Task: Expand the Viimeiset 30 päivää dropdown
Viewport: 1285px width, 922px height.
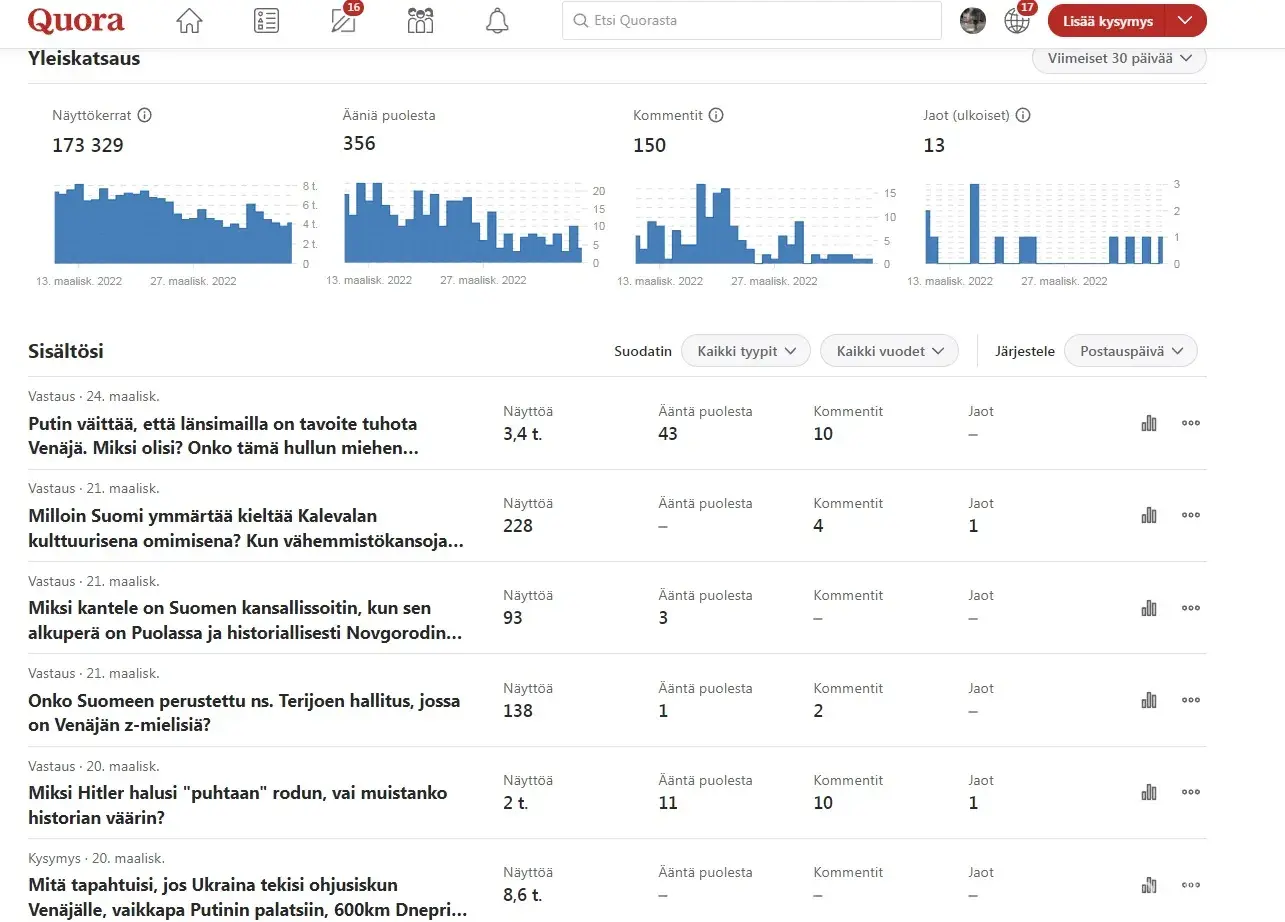Action: pos(1119,59)
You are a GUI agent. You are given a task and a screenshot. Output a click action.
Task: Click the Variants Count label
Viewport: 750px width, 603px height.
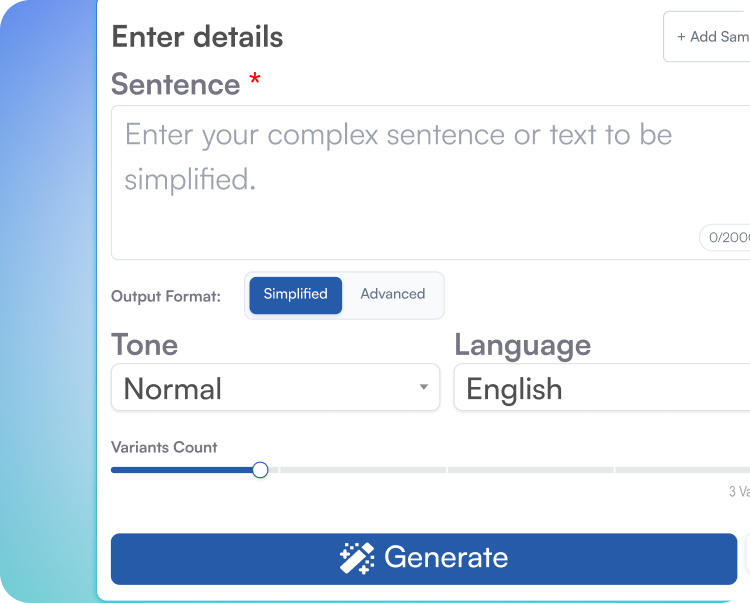click(164, 447)
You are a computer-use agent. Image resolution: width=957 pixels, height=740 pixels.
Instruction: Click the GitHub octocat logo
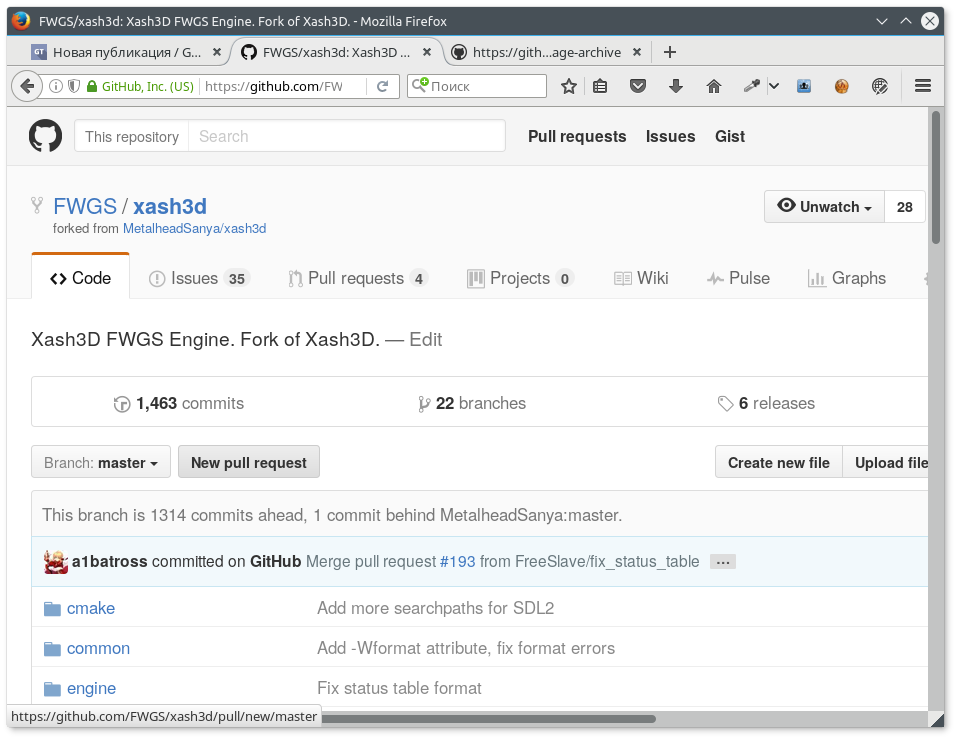(x=45, y=136)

= = = = =

■ 任务目标:
请把上面的全部数据逐行重写一遍，其中的指令也要保留，并给答案里的每个坐标数值都加上119。答案中不要包含图片。

■ 正确答案:
Task: Expand the Viimeiset 30 päivää dropdown
Viewport: 1285px width, 922px height.
Action: pos(1238,178)
You are a GUI agent. You are given a task and a screenshot. Output a click action.
Task: Click the Variants Count label
Viewport: 750px width, 603px height.
click(283, 566)
You are a computer-use agent. Image resolution: width=957 pixels, height=740 pixels.
Instruction: Click the GitHub octocat logo
(x=164, y=255)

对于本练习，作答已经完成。